> **What to do**:
Report every line of the records that includes the word "will".

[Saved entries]
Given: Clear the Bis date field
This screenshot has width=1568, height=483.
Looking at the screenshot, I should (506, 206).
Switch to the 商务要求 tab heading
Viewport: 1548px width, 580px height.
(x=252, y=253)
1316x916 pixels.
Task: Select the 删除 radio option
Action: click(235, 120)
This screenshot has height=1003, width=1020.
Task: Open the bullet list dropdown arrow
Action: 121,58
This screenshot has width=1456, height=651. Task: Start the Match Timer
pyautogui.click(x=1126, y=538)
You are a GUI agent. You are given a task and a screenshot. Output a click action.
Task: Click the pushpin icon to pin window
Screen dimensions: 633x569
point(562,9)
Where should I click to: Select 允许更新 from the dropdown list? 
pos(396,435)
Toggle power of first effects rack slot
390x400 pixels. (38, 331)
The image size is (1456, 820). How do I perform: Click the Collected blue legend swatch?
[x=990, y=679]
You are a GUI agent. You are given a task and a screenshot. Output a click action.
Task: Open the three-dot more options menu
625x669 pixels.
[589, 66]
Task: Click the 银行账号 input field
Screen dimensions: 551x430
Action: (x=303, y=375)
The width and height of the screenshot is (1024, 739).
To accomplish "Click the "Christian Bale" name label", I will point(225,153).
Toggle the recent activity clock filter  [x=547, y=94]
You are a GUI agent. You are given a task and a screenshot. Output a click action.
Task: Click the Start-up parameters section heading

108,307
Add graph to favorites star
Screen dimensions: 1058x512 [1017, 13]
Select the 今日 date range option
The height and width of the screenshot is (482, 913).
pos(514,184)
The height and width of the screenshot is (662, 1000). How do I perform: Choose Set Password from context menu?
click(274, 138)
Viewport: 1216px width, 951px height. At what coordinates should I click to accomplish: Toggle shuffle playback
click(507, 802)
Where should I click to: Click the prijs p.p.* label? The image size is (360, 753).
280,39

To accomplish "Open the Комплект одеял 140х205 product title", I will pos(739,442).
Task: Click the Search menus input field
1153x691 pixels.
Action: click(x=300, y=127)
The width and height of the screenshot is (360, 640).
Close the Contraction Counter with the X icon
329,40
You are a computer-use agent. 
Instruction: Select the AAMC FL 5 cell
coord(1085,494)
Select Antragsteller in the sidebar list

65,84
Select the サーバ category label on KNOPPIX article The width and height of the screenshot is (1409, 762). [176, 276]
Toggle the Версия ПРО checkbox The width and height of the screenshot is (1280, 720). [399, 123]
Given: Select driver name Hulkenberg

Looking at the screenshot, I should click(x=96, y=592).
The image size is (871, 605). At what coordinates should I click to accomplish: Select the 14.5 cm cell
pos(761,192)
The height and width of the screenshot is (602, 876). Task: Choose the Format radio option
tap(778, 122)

> **Written response**:
To accomplish "Click the "Christian Bale" name label", I will point(225,153).
To accomplish "Open the Комплект одеял 140х205 product title", I will pos(739,442).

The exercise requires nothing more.